What you need to do:
Find the line in the data below that contains "Click the delivery truck icon". Return that line and all the lines after it, unchanged.

Saved data entries:
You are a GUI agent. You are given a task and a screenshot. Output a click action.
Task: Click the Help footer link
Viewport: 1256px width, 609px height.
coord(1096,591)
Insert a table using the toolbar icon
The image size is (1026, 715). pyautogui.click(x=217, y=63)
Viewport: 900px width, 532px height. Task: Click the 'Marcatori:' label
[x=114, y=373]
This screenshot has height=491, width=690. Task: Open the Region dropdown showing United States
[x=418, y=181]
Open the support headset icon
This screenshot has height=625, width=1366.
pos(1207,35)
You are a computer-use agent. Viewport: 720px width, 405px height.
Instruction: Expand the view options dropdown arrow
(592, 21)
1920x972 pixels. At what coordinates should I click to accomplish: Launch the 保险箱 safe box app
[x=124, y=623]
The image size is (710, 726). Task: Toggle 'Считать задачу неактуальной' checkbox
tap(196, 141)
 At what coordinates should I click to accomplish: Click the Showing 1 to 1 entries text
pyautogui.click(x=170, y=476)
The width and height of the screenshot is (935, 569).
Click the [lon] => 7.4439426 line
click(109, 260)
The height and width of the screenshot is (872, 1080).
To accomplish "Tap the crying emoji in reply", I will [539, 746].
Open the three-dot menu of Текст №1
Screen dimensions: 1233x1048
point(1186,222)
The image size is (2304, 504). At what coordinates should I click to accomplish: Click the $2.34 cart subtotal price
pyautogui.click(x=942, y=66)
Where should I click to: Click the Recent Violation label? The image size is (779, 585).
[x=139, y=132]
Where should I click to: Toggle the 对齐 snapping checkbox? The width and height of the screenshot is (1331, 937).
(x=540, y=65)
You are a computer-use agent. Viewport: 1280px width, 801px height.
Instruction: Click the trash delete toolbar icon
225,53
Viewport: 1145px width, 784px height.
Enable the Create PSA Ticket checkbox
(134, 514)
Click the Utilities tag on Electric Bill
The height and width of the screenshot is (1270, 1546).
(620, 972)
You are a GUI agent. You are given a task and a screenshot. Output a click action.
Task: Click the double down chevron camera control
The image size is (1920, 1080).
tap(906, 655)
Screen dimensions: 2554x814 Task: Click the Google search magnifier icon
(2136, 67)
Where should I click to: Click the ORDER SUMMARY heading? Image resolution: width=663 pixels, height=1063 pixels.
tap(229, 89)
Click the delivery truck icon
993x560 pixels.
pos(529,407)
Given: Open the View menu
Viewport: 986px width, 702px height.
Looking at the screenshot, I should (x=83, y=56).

Response to this task:
Click the delivery truck icon
993x560 pixels.
pos(529,407)
Given: Open the View menu
Viewport: 986px width, 702px height.
Looking at the screenshot, I should (x=83, y=56).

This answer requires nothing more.